§ Alıştırmanın istedikleri
**a.** Röportajda "Bu hafta sizler" sözcükleriyle başlayan yerden "birini kapsamayı amaçlıyor." sözcüklerine kadar her şeyi olduğu gibi yazıya geçirin.
**b.** Röportaja göre David, Portekiz'de bu yıl kaç orman yangını yaşandığını söylüyor?
**c.** Şu ifadelerin röportajla uyuşup uyuşmadığını belirleyin. Her birine evet ya da hayır diye cevap verin ve kararı belirleyen sözleri röportajdan tırnak içinde alıntılayın. (i) Avrupa'da yatırımcılar tek bir şehirde toplanmıştır. (ii) Enis Hulli, Doğu Avrupa'nın tamamına yatırım yapmaktadır. (iii) Sermaye ekosisteminden söz etmeden startup ekosisteminden söz edilebilir.

§ Kaynak metin
....................

Bu hafta sizler için The European VC'nin kurucu ortakları olan David Cruz e Silva ve Andreas Munk Holm ile harika bir röportaj gerçekleştirdik. Kendileriyle EU VC topluluğu ve yeni platformları olan "Syndicates" hakkında konuştuk. Lafı daha fazla uzatmadan röportajımıza geçelim.
Andreas: The European VC topluluğu, Girişim Sermayesi ekosistemine bizim kadar aşık olan herkes için kurulmuş olan yerel bir topluluktur. Bu ekosistemde yatırımcısından, çalışanına kadar pek çok aktör yer alıyor ve EU VC topluluğu, bu aktörlerin her birini kapsamayı amaçlıyor.
Ekosistemdeki bulunan tüm bu aktörleri bir araya getiren şey girişim yatırımları ve bizim inşa ettiğimiz topluluk da bu ekosistemdeki herkese girişim fonlarına katılma ve bu büyülü sektörden gelen büyük getirilerin meyvelerini toplama fırsatı sunmayı amaçlıyor.
David: Andreas'ın söylediği her şeye katılıyorum. Andreas ve ben birer startup aşıklarıyız. İkimiz de startup ekosisteminin içine doğduk, kariyerlerimiz böyle başladı. İkimiz de teknolojinin gücüne ve teknolojinin sorunlarımızı çözme yeteneğine inanıyoruz. Örneğin, Portekiz'de bu yıl şimdiden 180'den fazla orman yangını yaşadık ve bu yangınlarda insanlar hayatlarını kaybetti. Ben ve startup ekosistemindeki insanlar, şunu biliyoruz ki, hepimiz bu sorunun ve diğer sorunların çözümünde rol oynayabilecek yeniliklere imza atabiliriz.
Biz ise bu teknolojilerin finansmanı tarafında yer alıyoruz. Bizim için sermaye ekosisteminden bahsetmeden, startup ekosisteminden bahsedebilmeniz mümkün değildir. İşte bu yüzden yaptığımız her şey, bu yatırımcı topluluğunu güçlendirmek etrafında dönüyor. Çünkü bu çabalar daha sonra startup ekosistemine de yansıyacak. Bu nedenle tüm faaliyetlerimizi başlattık.
Andreas: Buna "EU VC Topluluğuna Neden İhtiyacımız Var" sorusunun cevabını da eklemek istiyorum.
Amerika Birleşik Devletleri'ne bakarsanız, temelde Startup'lar için bir tane merkez görürsünüz, bu Silikon Vadisidir. Tüm para bir sokakta toplanmıştır, bir yatırımcıdan diğerine yürüyerek ulaşabilirsiniz. Herkes aynı Kafelere ve aynı partilere gider. Bu da Startup'ınız için istediğiniz yatırımın sadece bir yürüyüş mesafesinde olduğu anlamına gelir. Ama Avrupa'da böyle bir durum yok, Avrupa'da yatırımcılar her yere yatırım yapar. Örneğin 500 Startups'taki ortağımız Enis Hulli (eminim kendisini çok iyi tanıyorsunuzdur) Doğu Avrupa'nın tamamına yatırım yapıyor. Bu da, kurması gereken organizasyonun tamamen farklı olması gerektiği anlamına geliyor, ayrıca girdiği ekosistem de ABD'de gördüğünüzden tamamen farklı çünkü mesele sadece bir şehir değil. Türkiye'den Polonya'ya kadar yaklaşık 15 ülke.

....................

§ Veri girdileri
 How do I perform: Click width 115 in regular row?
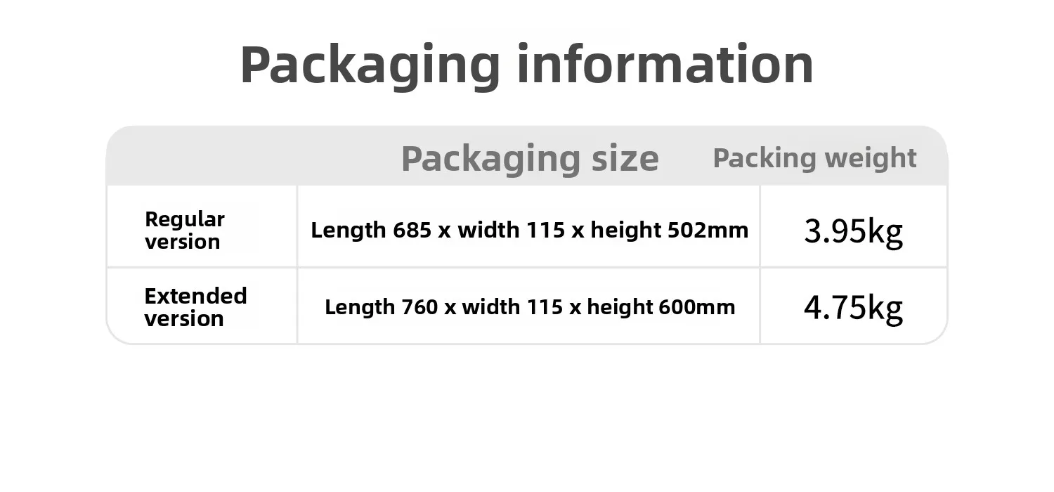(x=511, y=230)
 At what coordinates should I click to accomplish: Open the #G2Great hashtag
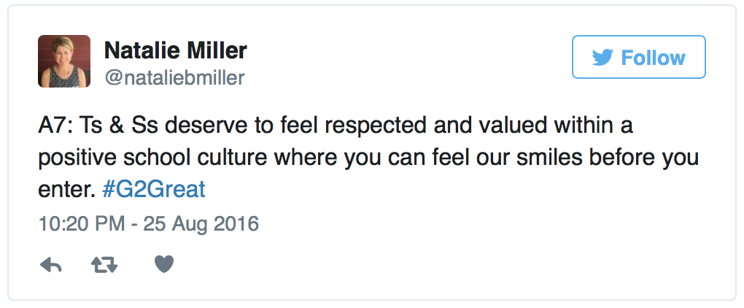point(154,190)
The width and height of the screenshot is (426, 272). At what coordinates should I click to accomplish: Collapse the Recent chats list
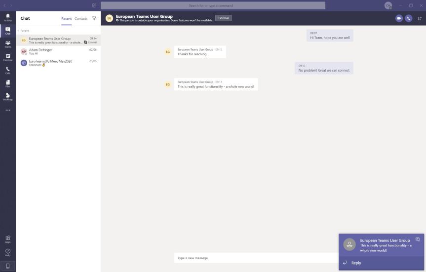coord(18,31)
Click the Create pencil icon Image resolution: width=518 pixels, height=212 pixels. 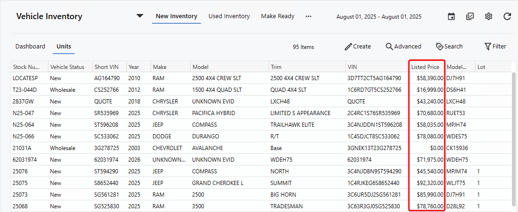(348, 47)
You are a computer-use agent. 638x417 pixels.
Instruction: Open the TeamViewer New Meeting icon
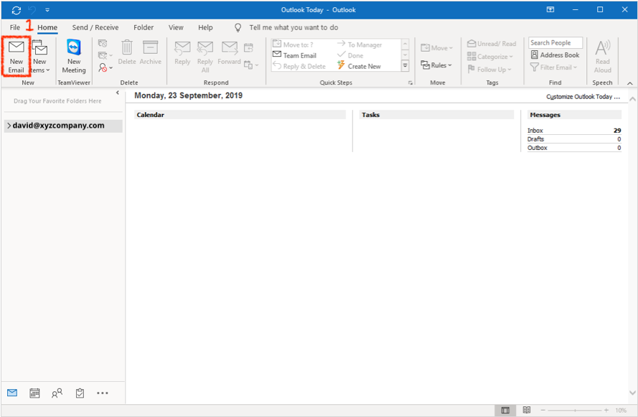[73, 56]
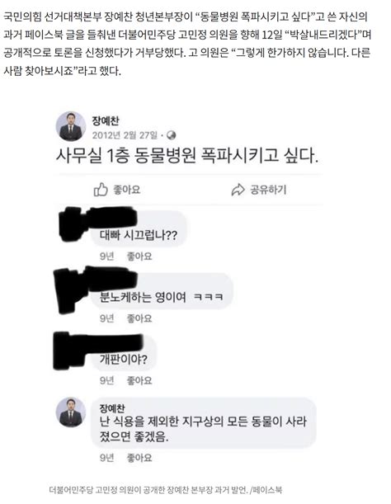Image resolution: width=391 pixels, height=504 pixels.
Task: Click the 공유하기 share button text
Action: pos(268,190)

....................

§ Ayrıntılı çözümler
**a.**
Bu hafta sizler için The European VC'nin kurucu ortakları olan David Cruz e Silva ve Andreas Munk Holm ile harika bir röportaj gerçekleştirdik. Kendileriyle EU VC topluluğu ve yeni platformları olan "Syndicates" hakkında konuştuk. Lafı daha fazla uzatmadan röportajımıza geçelim.
Andreas: The European VC topluluğu, Girişim Sermayesi ekosistemine bizim kadar aşık olan herkes için kurulmuş olan yerel bir topluluktur. Bu ekosistemde yatırımcısından, çalışanına kadar pek çok aktör yer alıyor ve EU VC topluluğu, bu aktörlerin her birini kapsamayı amaçlıyor.

**b.** 180'den fazla orman yangını.

**c.**
(i) Hayır: "Ama Avrupa'da böyle bir durum yok, Avrupa'da yatırımcılar her yere yatırım yapar."
(ii) Evet: "Doğu Avrupa'nın tamamına yatırım yapıyor."
(iii) Hayır: "Bizim için sermaye ekosisteminden bahsetmeden, startup ekosisteminden bahsedebilmeniz mümkün değildir."